# Barn find American



## dogdart (Jan 12, 2020)

My son found this for me , bought off original owners widow. Should clean up very nice.
1963 American De Luxe
Just what I needed , another project
Seems like Schwinns are coming at me from everywhere


----------



## GTs58 (Jan 12, 2020)

Wow! Looks like it was ridden for a short time,1154 miles, and then tucked away for maybe 56 years. Sweet complete all original!


----------



## OptimusJay (Jan 13, 2020)

that's how i like to find them - dusty, but not rusty, and complete.  That one will look great all cleaned up.

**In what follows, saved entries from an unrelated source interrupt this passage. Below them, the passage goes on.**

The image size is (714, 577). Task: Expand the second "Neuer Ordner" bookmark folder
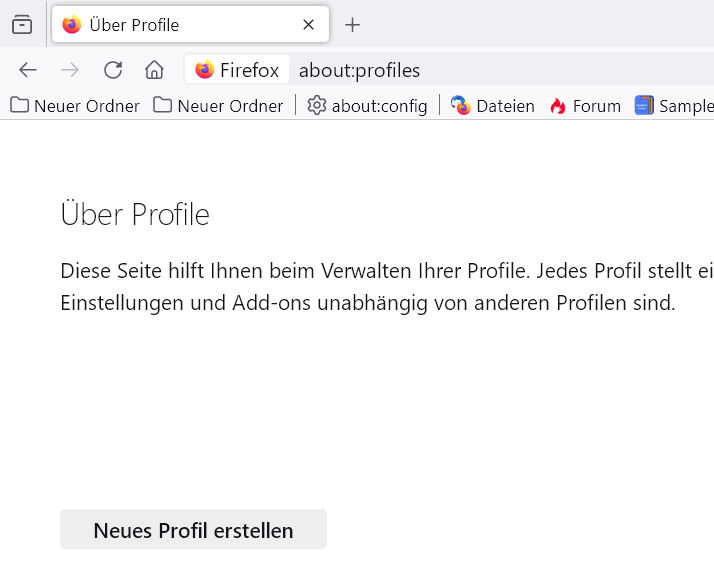[219, 105]
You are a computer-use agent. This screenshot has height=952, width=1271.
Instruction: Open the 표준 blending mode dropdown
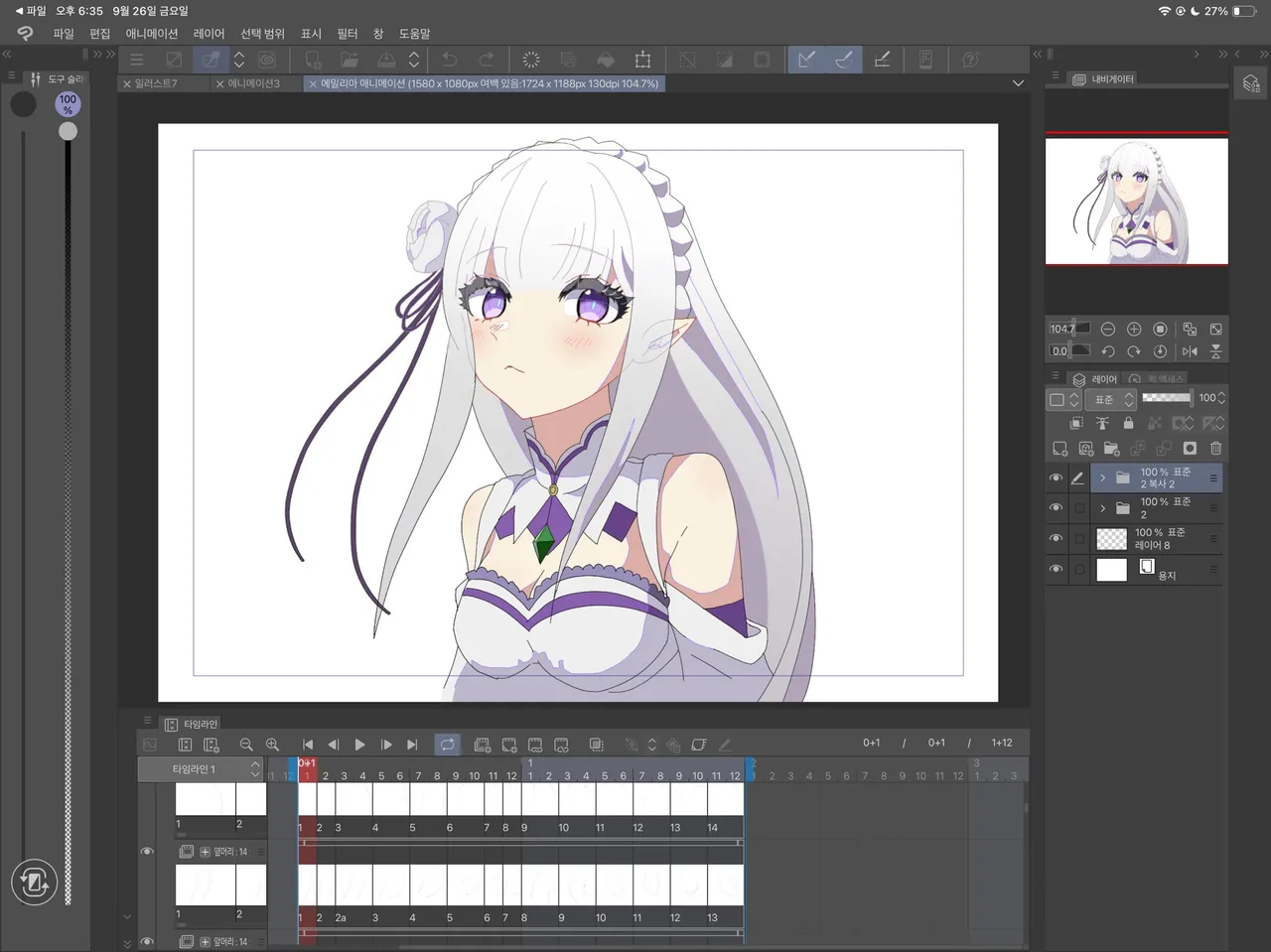point(1110,399)
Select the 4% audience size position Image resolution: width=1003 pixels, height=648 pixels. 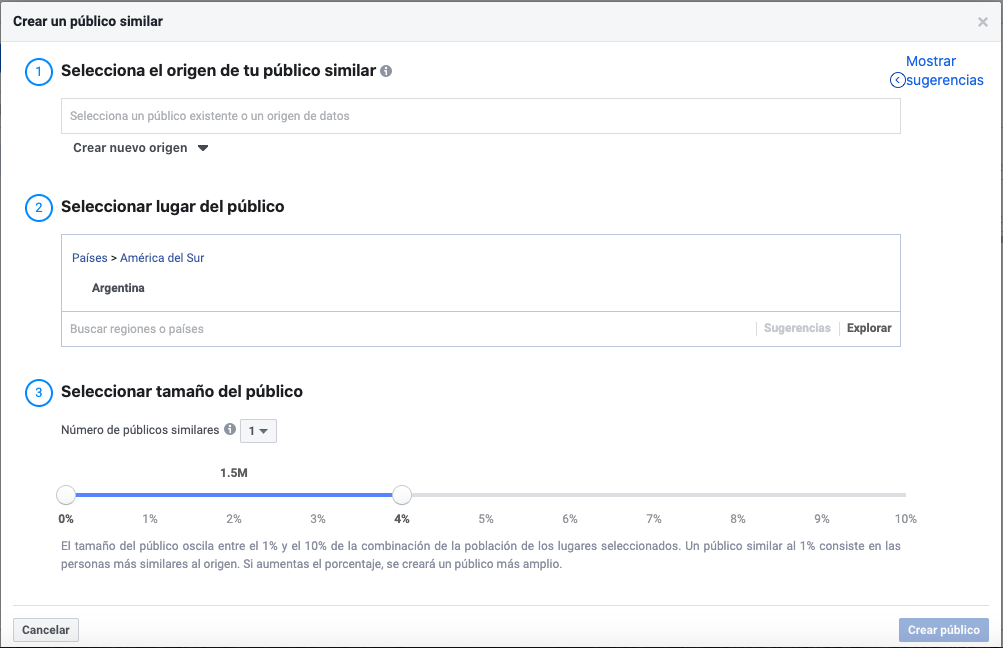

Congrats.


----------



## 1motime (Jan 13, 2020)

Chrome looks like it should really shine with some work!


----------



## 49autocycledeluxe (Jan 13, 2020)

where are the pics all cleaned up?


----------



## dogdart (Jan 13, 2020)

49autocycledeluxe said:


> where are the pics all cleaned up?




Geeezz
It's only been one day 
But , it is coming along


----------



## 49autocycledeluxe (Jan 13, 2020)




----------



## 1motime (Jan 13, 2020)

dogdart said:


> Geeezz
> It's only been one day
> But , it is coming alongView attachment 1123582



The CABE needs to be entertained!!


----------



## dogdart (Jan 14, 2020)

I know nobody likes to put prices on anything here , but wondering what the value of this is, comparable to a Jaguar?


----------



## rollfaster (Jan 14, 2020)

@GTs58 @island schwinn


----------



## island schwinn (Jan 14, 2020)

Around Norcal, probably about 4 to 5 hundred.


----------



## rollfaster (Jan 14, 2020)

About $300-350 in the Midwest.


----------



## dogdart (Jan 15, 2020)

Fin-















Heading to Butler swap


----------



## 1motime (Jan 15, 2020)

dogdart said:


> Fin-View attachment 1124340
> 
> View attachment 1124342
> 
> ...



3 days?!  Good job!  You work fast.  Looks like a different bike.  Sometimes Schwinn chrome surprises with how it can be brought back


----------



## Sven (Jan 15, 2020)

W0W, beautiful job!


----------



## eeapo (Jan 15, 2020)

Awesome


----------



## rollfaster (Jan 15, 2020)

Looks great! Should make some middleweight fan a great bike!


----------



## 1motime (Jan 15, 2020)

eeapo said:


> Awesome



Why is some of your original reply being deleted?    I have noticed that several times recently on different threads


----------



## OptimusJay (Jan 16, 2020)

nice job on the cleanup, looks really sharp!


----------



## Danny the schwinn freak (Jan 22, 2020)

Beautiful bike!


----------



## schwinnlax (Jan 23, 2020)

dogdart said:


> Just what I needed , another project
> Seems like Schwinns are coming at me from everywhere



Consider yourself lucky.  2019 was a terrible year around here for pre-1970 Schwinn's.  Nothing worth looking at the whole year showed up on the market.  I had to drive three hours to Milwaukee to pickup a couple of nice lightweights, but that was it.  Hoping some interesting bikes show up this year.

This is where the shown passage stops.